Rauch and his team at Daily Table intercept food that is deemed beyond its prime — often nearing its freshness expiration date — and extends its life by pricing for quick sale or directing the staff’s classically trained chef to prepare ready-to-eat dishes, which account for roughly half the store’s sales in its first month in business.

It didn’t take long to attract a loyal customer base.

The Daily Table supermarket is a grocery store filled with expired and near-expired foods.NBC News

“I was just saying, ‘Wow, this is nice,' you know, ’cause everything looks so clean,” said Mona Lisa Pleasant, who shopped recently with Alcora Dumas. “Pure. Fresh. And that's inviting. You see a lot of great prices. A dozen eggs for $1.29. Who does that?”

“I kept saying, ‘Is there a dollar missing?’" Dumas added. “'Is there a ‘1’ missing?' I couldn’t believe the prices. I mean, wow. We kept looking for another price."

Rauch said the ultimate goal for Daily Table is to help low-income families realize the benefits of choosing fresh food instead of junk food, which he classifies as empty, cheap calories.
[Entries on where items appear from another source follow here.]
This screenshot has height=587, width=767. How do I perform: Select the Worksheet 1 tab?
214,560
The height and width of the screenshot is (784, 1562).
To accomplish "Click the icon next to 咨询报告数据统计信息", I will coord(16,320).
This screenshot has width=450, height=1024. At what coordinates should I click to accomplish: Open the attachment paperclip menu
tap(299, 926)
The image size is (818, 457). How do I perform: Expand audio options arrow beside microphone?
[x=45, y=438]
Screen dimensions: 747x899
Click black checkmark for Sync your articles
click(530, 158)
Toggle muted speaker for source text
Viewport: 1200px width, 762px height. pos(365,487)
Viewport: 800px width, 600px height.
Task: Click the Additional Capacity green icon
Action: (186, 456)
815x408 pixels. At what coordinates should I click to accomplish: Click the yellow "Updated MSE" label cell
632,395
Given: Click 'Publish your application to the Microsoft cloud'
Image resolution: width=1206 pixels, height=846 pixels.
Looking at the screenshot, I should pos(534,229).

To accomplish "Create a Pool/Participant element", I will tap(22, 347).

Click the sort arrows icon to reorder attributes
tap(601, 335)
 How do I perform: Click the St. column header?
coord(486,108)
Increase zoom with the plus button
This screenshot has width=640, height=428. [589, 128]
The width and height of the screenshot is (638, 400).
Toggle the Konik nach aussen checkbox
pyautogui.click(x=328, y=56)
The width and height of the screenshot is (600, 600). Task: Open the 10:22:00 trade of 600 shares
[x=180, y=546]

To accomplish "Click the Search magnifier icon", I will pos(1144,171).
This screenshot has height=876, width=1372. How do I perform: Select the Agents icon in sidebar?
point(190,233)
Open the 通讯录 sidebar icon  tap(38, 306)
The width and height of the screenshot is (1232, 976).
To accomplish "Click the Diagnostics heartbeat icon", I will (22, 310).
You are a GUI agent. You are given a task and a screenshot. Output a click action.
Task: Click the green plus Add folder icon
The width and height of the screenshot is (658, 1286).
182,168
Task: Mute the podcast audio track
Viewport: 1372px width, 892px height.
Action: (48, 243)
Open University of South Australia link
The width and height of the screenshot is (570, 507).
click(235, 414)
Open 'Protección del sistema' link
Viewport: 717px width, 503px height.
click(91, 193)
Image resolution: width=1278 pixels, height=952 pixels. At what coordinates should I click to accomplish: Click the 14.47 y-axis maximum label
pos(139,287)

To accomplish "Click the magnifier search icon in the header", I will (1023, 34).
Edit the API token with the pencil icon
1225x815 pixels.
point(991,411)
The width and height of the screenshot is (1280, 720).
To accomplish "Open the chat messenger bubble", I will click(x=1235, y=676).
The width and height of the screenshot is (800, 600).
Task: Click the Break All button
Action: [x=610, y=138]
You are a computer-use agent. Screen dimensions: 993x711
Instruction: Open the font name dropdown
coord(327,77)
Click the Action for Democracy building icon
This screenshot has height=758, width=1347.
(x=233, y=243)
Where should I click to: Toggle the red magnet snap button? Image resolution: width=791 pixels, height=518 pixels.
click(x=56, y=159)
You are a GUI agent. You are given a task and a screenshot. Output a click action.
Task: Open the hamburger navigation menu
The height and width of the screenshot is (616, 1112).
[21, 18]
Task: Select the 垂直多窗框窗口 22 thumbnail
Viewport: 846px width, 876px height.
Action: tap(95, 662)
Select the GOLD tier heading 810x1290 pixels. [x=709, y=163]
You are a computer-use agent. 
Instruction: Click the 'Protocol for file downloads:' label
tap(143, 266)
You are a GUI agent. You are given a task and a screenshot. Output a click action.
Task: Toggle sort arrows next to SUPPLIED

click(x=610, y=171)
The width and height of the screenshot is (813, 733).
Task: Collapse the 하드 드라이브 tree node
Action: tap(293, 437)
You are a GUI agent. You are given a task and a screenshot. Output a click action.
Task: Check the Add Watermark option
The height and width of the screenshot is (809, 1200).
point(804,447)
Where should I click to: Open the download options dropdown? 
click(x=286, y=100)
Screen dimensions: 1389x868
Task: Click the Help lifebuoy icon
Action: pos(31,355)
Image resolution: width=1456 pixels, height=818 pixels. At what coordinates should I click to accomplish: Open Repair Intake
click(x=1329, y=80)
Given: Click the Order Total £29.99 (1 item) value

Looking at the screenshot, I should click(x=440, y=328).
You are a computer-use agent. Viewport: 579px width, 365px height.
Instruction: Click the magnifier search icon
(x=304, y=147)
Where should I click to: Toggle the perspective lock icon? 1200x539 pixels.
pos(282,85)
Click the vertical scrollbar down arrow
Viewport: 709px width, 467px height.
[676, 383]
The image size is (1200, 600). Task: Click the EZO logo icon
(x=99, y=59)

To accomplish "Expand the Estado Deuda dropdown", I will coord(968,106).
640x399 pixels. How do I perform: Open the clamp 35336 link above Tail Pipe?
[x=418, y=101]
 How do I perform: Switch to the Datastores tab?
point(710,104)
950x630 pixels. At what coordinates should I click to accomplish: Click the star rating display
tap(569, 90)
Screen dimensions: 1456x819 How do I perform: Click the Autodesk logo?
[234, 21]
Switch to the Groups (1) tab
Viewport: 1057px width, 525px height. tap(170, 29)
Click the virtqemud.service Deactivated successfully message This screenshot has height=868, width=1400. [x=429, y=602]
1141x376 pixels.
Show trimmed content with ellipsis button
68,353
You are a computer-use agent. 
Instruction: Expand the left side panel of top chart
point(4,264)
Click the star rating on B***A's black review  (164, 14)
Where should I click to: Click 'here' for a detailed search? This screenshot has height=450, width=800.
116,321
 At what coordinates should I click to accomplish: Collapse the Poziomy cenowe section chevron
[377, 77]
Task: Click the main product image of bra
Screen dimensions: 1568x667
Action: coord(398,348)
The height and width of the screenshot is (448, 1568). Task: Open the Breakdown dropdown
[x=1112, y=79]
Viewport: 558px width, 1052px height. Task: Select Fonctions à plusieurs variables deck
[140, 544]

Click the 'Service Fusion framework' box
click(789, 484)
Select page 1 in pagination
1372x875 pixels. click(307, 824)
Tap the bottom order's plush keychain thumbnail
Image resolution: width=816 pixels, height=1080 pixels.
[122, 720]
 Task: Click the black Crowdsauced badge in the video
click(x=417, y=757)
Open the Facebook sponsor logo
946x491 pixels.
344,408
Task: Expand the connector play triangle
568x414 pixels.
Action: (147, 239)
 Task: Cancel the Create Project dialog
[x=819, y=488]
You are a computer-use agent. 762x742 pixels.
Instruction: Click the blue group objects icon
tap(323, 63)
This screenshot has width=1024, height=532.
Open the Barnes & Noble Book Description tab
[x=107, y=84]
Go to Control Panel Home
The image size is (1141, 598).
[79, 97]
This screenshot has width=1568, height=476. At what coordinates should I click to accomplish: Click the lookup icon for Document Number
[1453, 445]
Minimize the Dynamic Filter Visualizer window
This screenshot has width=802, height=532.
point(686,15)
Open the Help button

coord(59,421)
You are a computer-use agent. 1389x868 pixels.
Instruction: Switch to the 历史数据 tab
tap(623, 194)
“The other day we had blackberries that were 99 cents for a tub of blackberries. Beautiful blackberries,” Rauch said. “And a lady came in and said, ‘I've never been able to afford blackberries in my life. I'm going to splurge.’ Bought two or three of them.

“We've got cereal for 79 cents. Tuna for 50 cents a can. These are all items that can be staples that they're utilizing to build a healthier diet. So that's really encouraging."

And Rauch is encouraged by Daily Table’s early success. The organization is looking to expand to other Boston neighborhoods to determine if the concept can work on a larger scale.